§ **Problem to work on**: Show every line in the material below in which the string "computer" appears.

BEGIN Records shown

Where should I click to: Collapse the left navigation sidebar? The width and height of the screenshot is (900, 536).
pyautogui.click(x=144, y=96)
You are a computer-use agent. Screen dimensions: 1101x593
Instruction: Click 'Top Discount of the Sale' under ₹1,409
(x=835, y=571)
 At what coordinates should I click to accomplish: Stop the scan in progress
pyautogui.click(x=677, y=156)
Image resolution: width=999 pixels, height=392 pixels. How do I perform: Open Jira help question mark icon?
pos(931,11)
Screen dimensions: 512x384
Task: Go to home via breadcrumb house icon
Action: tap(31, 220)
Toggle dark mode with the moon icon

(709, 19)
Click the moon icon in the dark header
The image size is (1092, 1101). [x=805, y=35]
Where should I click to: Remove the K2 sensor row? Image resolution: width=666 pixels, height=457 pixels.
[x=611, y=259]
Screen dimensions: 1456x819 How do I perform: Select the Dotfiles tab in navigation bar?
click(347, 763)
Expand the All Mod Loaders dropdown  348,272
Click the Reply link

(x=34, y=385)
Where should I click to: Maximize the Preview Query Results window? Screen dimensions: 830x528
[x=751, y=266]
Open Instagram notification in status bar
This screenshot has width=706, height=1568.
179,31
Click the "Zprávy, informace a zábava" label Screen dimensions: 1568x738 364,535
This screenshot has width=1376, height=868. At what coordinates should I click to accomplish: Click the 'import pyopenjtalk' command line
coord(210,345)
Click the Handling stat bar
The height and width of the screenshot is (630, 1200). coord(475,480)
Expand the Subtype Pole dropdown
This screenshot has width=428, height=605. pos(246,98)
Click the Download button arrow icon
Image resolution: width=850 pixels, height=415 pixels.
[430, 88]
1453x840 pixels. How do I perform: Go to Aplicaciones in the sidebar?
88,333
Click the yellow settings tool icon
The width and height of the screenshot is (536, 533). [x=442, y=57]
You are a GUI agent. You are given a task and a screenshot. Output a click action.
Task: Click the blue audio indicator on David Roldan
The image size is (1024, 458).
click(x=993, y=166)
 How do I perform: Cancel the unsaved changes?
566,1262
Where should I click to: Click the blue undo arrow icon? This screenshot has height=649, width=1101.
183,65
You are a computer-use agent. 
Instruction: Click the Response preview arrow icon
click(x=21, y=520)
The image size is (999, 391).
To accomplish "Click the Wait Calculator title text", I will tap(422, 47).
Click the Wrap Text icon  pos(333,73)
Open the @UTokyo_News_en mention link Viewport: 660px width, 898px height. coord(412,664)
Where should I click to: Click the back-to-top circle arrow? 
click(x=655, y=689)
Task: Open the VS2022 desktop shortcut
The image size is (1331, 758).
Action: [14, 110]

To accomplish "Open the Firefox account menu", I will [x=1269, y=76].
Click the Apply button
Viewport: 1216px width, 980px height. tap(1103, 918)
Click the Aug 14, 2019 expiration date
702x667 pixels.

END Records shown

§ **Response box**:
You are a computer-use agent. Screen dimensions: 1101x593
You are a computer-use agent. 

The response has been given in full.